Mini-Unix/usr/doc/yacc/ss3

.SH
Section 3: Lexical Analysis
.PP
The user must supply a lexical analyzer which reads the input stream and communicates tokens
(with values, if desired) to the parser.
The lexical analyzer is an integer valued function called yylex, in both C and Ratfor.
The function returns an integer which represents the type of the token.
The value to be associated in the parser with that token is
assigned to the integer variable yylval.
Thus, a lexical analyzer written in C should begin
.DS
yylex ( ) {
	extern int yylval;
	. . .
.DE
while a lexical analyzer written in Ratfor should begin
.DS
integer function yylex(yylval)
	integer yylval
	. . .
.DE
.PP
Clearly, the parser and the lexical analyzer must agree on the type numbers in order for
communication between them to take place.
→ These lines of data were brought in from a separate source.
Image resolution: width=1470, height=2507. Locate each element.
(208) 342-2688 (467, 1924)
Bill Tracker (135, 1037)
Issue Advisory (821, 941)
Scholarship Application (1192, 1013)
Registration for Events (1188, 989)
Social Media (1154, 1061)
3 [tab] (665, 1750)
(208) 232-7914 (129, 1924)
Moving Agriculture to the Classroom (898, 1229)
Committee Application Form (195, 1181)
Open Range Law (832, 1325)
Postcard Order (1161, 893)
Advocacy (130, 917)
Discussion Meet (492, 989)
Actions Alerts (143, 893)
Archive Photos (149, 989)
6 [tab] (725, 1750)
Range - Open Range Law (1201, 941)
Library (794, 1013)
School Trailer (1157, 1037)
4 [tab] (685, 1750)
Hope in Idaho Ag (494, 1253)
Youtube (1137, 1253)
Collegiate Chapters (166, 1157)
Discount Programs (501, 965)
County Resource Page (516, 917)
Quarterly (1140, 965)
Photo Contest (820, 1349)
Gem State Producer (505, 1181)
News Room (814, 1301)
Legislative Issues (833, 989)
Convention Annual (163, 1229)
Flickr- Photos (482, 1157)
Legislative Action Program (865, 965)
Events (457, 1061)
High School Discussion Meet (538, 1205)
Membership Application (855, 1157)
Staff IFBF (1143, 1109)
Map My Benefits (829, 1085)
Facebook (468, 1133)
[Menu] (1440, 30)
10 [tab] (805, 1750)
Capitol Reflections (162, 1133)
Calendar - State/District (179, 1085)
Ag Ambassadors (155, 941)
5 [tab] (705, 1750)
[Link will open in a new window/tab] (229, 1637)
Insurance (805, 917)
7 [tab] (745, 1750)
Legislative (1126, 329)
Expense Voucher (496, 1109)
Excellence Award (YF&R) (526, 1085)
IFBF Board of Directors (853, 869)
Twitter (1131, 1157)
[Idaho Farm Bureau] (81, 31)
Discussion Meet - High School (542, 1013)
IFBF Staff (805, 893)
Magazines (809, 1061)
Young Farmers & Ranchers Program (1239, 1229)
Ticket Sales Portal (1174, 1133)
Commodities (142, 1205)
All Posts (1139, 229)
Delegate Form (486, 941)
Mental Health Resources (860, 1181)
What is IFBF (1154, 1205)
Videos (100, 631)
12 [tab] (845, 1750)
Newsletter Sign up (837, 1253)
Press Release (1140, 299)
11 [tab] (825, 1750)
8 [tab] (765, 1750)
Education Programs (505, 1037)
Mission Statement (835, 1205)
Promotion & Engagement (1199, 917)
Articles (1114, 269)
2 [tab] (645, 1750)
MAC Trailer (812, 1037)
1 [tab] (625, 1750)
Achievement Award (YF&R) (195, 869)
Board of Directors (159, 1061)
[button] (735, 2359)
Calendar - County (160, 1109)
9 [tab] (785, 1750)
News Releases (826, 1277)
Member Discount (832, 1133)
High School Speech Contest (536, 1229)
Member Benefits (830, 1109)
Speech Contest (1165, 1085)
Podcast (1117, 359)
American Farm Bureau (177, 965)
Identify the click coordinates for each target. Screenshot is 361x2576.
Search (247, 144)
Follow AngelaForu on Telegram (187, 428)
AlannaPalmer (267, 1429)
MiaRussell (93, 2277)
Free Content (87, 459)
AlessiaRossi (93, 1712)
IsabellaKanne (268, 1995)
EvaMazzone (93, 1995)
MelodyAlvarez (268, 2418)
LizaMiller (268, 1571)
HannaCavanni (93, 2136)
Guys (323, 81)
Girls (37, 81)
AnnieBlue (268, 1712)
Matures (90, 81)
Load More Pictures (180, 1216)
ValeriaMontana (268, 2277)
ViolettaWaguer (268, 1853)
These numbers may be chosen by Yacc, or chosen by the user.
In either case, the ``define'' mechanisms of C and Ratfor are used to allow the lexical analyzer
to return these numbers symbolically.
For example, suppose that the token name DIGIT has been defined in the declarations section of the
specification.
The relevant portion of the lexical analyzer (in C) might look like:
.DS
yylex( ) {
	extern int yylval;
	int c;
	. . .
	c = getchar( );
	. . .
	if( c >= \'0\' && c <= \'9\' ) {
		yylval = c\-\'0\';
		return(DIGIT);
	}
	. . .
.DE
.PP
The relevant portion of the Ratfor lexical analyzer might look like:
.DS
integer function yylex(yylval)
	integer yylval, digits(10), c
	. . .
	data digits(1) / "0" /;
	data digits(2) / "1" /;
	. . .
	data digits(10) / "9" /;
	. . .
#   set c to the next input character
	. . .
	do i = 1, 10 {
		if(c .EQ. digits(i)) {
			yylval = i\-1
			yylex = DIGIT
			return
		}
	}
	. . .
.DE
.PP
In both cases, the intent is to return a token type of DIGIT, and a value equal to the numerical value of the
digit.
Provided that the lexical analyzer code is placed in the programs section of the specification,
the identifier DIGIT will be redefined to be equal to the type number associated
with the token name DIGIT.
.PP
This mechanism leads to clear
and easily modified lexical analyzers; the only pitfall is that it makes it
important to avoid using any names in the grammar which are reserved
or significant in the chosen language; thus, in both C and Ratfor, the use of
token names of ``if'' or ``yylex'' will almost certainly cause severe
difficulties when the lexical analyzer is compiled.
The token name ``error'' is reserved for error handling, and should not be used naively
(see Section 5).
.PP
As mentioned above, the type numbers may be chosen by Yacc or by the user.
In the default situation, the numbers are chosen by Yacc.
The default type number for a literal
character is the numerical value of the character, considered as a 1 byte integer.
Other token names are assigned type numbers
starting at 257.
It is a difficult, machine dependent
operation to determine the numerical value of an input character
in Ratfor (or Fortran).
Thus, the Ratfor user of Yacc will probably wish
to set his own type numbers, or not use any literals in his specification.
.PP
To assign a type number to a token (including literals),
the first appearance of the token name or literal
.I
in the declarations section
.R
can be immediately followed by
a nonnegative integer.
This integer is taken to be the type number of the name or literal.
Names and literals not defined by this mechanism retain their default definition.
It is important that all type numbers be distinct.
.PP
There is one exception to this situation.
For sticky historical reasons, the endmarker must have type
number 0.
Note that this is not unattractive in C, since the nul character is returned upon
end of file; in Ratfor, it makes no sense.
This type number cannot be redefined by the user; thus, all
lexical analyzers should be prepared to return 0 as a type number
upon reaching the end of their input.